**QUESTIONS TO ANSWER**
• a. Render this sentence from the passage on plant compounds for PCOS into Spanish: "Beta-Amyrin and Beta-Elemene possess primarily Hepatoprotective properties along with antigastritic and antihomocystinuric effects."
• b. Write a continuation of the passage on plant compounds for PCOS, picking up right after its final sentence.

**PASSAGE**
As mentioned prior investigations suggest extract of G. sylvestre to be most efficient against hyperglycaemia which also has powerful antioxidant activities [35, 36] having both properties, it is peculiarly advisable to treat PCOS and inputs from this study also aligns. Considering the affinity of phytocompounds towards target proteins few phytocompounds were exceptionally good and researches in current time supports their therapeutic values. For example, Gymnemasaponins (aglycone saponins) exhibit dual mechanisms by elevating blood plasma levels of insulin and lowering free testosterone in blood circulation [6]. Beta-Amyrin and Beta-Elemene possess primarily Hepatoprotective properties along with antigastritic and antihomocystinuric effects. In terms of dosage, higher dose of Stigmasterol is relatively safe and helps to manage steoarthritic, hypercholesterolemic, cytotoxic and hypoglycaemic conditions by its antioxidant and anti-inflammatory effects [37]. This study highlights Lupeol and its potential to become most efficient drug compound against PCOS because of the fact that it is pharmacologically safe, with less threat of ingestive overdosing. Even evidences of treating malaria, rheumatism and urinary tract infections using Lupeol are reported owing to its anti-microbial properties [38]. In a novel in vivo study for reverting endometrial carcinoma by blocking potent target Matrix metalloproteinase-9 (MMP-9) involved in metastasis; using Lupeol as natural anti-cancerous and anti-inflammatory phytocompound with the least side effects the results supported therapeutic values pertaining to Lupeol [39]. Its efficacy in healing array of metabolic disorders was proved in a remarkable study where it acted as α-glucosidase inhibitor [40].

Dataset entries
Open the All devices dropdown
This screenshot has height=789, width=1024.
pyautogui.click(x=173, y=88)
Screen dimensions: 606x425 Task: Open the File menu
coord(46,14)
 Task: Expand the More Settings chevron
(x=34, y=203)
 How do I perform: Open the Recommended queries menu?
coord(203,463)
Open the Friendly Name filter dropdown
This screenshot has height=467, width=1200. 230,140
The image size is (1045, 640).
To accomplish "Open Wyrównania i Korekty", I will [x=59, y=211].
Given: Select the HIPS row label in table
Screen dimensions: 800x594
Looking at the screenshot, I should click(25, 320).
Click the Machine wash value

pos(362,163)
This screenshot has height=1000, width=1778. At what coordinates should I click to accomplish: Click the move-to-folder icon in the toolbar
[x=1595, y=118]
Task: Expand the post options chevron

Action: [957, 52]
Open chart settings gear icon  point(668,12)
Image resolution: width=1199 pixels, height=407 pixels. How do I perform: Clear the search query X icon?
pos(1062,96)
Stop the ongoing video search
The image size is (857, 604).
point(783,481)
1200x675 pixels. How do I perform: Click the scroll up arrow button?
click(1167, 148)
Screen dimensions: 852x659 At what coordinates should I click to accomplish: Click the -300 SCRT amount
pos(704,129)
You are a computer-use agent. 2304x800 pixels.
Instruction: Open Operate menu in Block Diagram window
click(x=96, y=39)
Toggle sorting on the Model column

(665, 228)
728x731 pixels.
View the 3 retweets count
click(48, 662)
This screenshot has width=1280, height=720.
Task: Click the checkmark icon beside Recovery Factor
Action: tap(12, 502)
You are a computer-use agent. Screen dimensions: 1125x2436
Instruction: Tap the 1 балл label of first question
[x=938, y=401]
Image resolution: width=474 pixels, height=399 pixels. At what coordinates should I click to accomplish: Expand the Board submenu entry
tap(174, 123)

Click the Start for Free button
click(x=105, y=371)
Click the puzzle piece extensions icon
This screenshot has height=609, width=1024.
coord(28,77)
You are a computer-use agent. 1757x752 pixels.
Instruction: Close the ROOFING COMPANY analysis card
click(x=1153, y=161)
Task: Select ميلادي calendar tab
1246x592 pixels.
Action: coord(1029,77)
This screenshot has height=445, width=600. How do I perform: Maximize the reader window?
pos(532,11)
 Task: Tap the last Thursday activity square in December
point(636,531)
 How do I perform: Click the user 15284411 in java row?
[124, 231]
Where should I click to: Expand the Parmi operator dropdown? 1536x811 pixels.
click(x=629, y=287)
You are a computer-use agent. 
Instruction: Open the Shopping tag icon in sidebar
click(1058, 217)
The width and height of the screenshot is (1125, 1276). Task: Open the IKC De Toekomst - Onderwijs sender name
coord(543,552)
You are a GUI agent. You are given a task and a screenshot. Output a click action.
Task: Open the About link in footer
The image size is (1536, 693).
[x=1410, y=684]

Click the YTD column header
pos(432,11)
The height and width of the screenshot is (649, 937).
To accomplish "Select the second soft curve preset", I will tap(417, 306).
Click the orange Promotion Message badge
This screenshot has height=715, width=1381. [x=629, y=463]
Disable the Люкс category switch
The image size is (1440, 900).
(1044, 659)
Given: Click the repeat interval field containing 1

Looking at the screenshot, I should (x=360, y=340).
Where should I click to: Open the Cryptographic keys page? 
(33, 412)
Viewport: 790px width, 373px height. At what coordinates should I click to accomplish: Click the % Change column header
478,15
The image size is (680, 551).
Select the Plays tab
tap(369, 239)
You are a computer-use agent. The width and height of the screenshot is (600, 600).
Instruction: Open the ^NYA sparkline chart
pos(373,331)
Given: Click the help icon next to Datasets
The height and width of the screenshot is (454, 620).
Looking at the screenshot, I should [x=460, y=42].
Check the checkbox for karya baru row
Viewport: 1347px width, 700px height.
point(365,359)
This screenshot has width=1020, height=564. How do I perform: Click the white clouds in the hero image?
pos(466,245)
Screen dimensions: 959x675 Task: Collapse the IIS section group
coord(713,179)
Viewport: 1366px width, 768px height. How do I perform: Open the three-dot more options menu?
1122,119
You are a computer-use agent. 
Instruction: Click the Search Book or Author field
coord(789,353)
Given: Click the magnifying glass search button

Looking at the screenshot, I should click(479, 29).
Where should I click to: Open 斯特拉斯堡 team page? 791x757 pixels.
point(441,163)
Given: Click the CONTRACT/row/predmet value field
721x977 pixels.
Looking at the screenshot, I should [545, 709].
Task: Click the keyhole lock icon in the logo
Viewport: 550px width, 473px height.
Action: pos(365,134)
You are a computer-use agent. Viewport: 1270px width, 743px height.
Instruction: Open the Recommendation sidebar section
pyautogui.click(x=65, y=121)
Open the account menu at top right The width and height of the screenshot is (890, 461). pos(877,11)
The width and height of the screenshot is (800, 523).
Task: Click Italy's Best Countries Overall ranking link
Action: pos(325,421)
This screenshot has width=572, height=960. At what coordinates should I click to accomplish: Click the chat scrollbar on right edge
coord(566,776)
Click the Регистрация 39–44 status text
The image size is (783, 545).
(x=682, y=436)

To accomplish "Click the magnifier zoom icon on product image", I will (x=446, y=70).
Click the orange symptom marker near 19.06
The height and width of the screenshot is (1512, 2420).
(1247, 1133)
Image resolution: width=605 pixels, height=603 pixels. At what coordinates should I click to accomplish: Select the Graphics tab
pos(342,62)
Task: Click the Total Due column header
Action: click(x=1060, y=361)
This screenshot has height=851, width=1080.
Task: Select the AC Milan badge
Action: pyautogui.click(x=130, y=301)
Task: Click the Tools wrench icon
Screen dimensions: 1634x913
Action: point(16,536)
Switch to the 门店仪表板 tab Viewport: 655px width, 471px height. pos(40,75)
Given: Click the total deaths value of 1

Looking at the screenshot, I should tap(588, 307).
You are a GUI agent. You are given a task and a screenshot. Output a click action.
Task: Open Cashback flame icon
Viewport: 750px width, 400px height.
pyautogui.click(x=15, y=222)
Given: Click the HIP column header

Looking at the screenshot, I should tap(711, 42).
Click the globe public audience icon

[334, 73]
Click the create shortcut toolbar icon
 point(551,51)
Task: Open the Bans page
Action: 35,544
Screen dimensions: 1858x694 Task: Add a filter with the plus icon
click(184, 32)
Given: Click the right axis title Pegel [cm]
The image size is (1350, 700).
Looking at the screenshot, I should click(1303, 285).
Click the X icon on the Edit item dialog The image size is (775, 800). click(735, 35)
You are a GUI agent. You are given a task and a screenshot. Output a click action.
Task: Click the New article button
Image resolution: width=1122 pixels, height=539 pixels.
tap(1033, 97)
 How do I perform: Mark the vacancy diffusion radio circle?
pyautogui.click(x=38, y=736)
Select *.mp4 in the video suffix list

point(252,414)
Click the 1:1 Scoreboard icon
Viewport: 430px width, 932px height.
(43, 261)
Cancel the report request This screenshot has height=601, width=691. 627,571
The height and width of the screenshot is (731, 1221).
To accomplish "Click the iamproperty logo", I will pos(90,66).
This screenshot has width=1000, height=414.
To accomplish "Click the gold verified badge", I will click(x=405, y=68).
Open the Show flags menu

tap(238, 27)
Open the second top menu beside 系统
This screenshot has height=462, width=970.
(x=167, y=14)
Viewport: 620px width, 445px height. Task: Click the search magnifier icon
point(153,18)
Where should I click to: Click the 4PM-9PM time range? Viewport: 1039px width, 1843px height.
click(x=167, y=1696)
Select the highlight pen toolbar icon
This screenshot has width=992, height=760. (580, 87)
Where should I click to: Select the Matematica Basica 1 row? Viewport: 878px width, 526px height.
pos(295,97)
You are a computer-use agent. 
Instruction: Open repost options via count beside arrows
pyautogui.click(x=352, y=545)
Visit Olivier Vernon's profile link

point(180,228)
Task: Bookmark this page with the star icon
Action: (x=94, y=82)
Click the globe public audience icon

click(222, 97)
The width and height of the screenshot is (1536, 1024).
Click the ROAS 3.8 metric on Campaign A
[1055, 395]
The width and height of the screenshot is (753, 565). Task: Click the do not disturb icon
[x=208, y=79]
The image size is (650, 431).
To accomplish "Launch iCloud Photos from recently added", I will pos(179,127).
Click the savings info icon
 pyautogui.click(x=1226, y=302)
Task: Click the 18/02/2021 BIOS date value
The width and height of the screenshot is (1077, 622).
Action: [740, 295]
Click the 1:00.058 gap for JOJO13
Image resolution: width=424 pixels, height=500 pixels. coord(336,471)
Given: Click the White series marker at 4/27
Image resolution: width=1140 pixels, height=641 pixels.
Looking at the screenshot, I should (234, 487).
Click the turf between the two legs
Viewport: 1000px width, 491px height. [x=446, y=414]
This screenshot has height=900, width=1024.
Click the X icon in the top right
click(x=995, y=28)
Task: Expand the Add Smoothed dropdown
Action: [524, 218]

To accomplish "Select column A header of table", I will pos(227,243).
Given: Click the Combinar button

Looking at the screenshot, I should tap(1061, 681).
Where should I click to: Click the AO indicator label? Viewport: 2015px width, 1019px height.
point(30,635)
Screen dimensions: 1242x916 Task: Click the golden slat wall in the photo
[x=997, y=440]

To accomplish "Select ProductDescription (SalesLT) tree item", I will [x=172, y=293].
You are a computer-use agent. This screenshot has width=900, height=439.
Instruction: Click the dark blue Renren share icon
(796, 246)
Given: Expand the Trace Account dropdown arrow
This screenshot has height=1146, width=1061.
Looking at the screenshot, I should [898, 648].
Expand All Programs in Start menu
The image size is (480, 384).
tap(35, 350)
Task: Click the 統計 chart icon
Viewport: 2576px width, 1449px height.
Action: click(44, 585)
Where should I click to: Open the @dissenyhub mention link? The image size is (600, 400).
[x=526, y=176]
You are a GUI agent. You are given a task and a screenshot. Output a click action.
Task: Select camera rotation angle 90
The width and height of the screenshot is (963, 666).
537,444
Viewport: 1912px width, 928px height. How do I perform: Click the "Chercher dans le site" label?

**RESPONSES TO THE TASKS**
• a. La beta-amirina y el beta-elemeno poseen principalmente propiedades hepatoprotectoras, junto con efectos antigastríticos y antihomocistinúricos.

• b.
Further investigations with validating protein targets and their binding to natural phytocompounds with comparable efficacy in animal model studies (in vivo) are recommended which later can be translated to clinical trials after satisfactory observations to overcome the limitation of this study that is majorly sample size analysed. On the other hand, the availability of mRNA datasets was also very limited which brings in view that more RNA-Sequencing should be carried out with larger sample size and should be available as datasets so better conclusive studies are carried out in near future.

Conclusion

Investigating gene expression levels of PCOS patients revealed deregulation of MRPS28, MRPS33, MRPL20, MRPL21, 1CT1, NDUFA8, NDUFA12, VDAC3, APOO, TOMM5, COX6C, COX7B, EDN1 and EDN3 genes whose functional enrichment suggests erroneous metabolism of proteins and impaired mitochondrial translation to be causative of phenotypic spectrum of symptoms observed in PCOS. Therapeutic potential value obtained from G. sylvestre phytocompounds is high especially for Lupeol, Betaine and Stigmasterol against potential molecular targets (MRPL21, 1CT1, NDUFA12 and COX6C) and hence becomes eligible candidates for drug development.